Two of the largest names in communication services are both trading off recent highs, but the dips look nothing alike. The question for a retirement-focused investor is straightforward. Between Netflix (NASDAQ: NFLX | NFLX Price Prediction) and Meta Platforms (NASDAQ: META), which one deserves capital today? Netflix represents the deeper, scarier drawdown. Meta represents a shallower pullback from a stock still in an uptrend. Same sector, very different risk profiles.
Netflix closed at $88.27 on May 6, down 22.4% over the past year and sitting well below its 200-day moving average of $103.82. Meta closed at $612.88, off 8.4% in the past week but still up 6.9% over the trailing month and 4.4% over the past year.
Netflix: Bull and Bear
The bull case is operational acceleration. Q1 2026 revenue grew 16.19% year over year to $12.25 billion, free cash flow surged 91.44% to $5.09 billion, and management raised full-year free cash flow guidance to about $12.5 billion with an operating margin target of 31.5%. Ad revenue is on track to roughly double to $3 billion, and buybacks resumed with $6.8 billion in remaining authorization. Returns on capital are exceptional, with a return on equity of 42.76%.
The bear case is the chart and the multiple. Netflix carries a beta of 1.548 and pays no dividend. Q1 EPS of $1.23 missed consensus by 8.55%, and headline net income was inflated by a $2.80 billion Warner Bros. termination fee. Shares trade at 34 times earnings with content amortization expected to peak in Q2. Catching a falling knife at a premium multiple is the wrong setup for retirement capital.
Meta: Bull and Bear
The bull case is scale plus pricing power. Q1 2026 revenue jumped 33.08% year over year to $56.31 billion, ad impressions rose 19%, and average price per ad climbed 12%. The Family of Apps reaches 3.56 billion daily active people. Meta also returned capital aggressively in 2025, with $26.25 billion in buybacks plus a $0.53 quarterly dividend. The balance sheet is fortress-grade with interest coverage of 71.48x.

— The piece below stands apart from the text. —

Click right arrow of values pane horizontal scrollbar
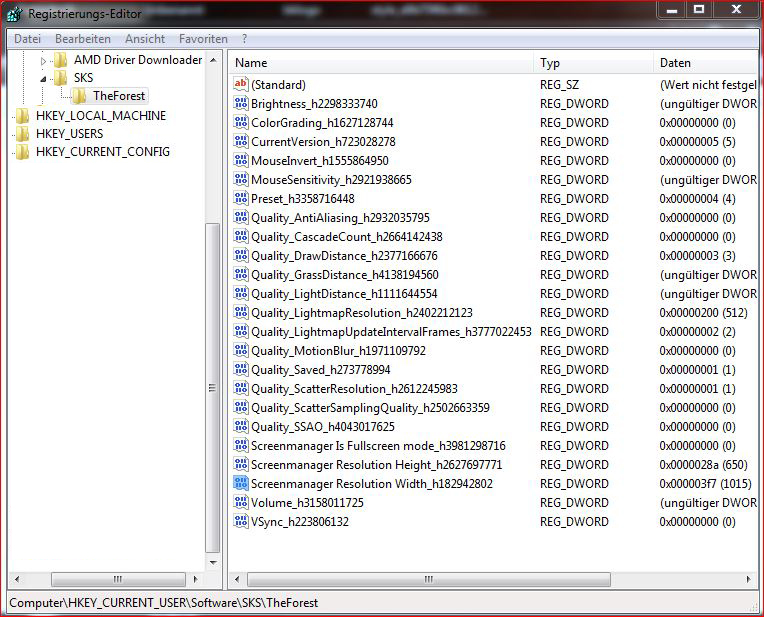747,579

The bear case is capital spending. For 2026, capex was raised to $125 billion to $145 billion, expenses are guided to $162 billion to $169 billion, and Reality Labs lost $4.03 billion in Q1 2026 alone (versus $19.2 billion for all of FY2025). EU and U.S. regulatory pressure, plus youth-related litigation scheduled for 2026, are real overhangs.
Three Dimensions, One Winner
Valuation: Meta wins. Meta trades at P/E 22 versus Netflix at 34, with a 4.5% earnings yield against Netflix’s 2.9%. P/FCF favors Meta at 29.19 versus 39.29. Investors are paying less for more cash flow.
Yield and capital return: Meta wins. Meta pays a 0.4% dividend and returned $26.25 billion via buybacks in FY2025. Netflix pays nothing, and buybacks were paused during the Warner Bros. saga. For a retirement portfolio, even a modest, growing dividend matters.
Growth trajectory and margins: Meta wins. Q1 revenue growth of 33.1% beats Netflix’s 16.2%. Meta’s operating margin runs at 41.4% versus 29.5% on 82.0% gross margins.
The Verdict
For a retirement-focused investor, Meta is the better dip buy. The pullback is shallow, the trend is intact, the multiple is reasonable, capital is being returned, and the underlying business is compounding faster with higher margins. Netflix is the more exciting deep-value setup, with a 22% one-year drawdown and shares near their 52-week low of $75.01. However, its 1.548 beta, lack of dividend, and richer multiple than Meta make it the wrong profile for capital that needs to last. Growth-oriented investors who can stomach the volatility and want pure streaming exposure without AI capex risk can make a case for Netflix. Retirement money belongs in Meta.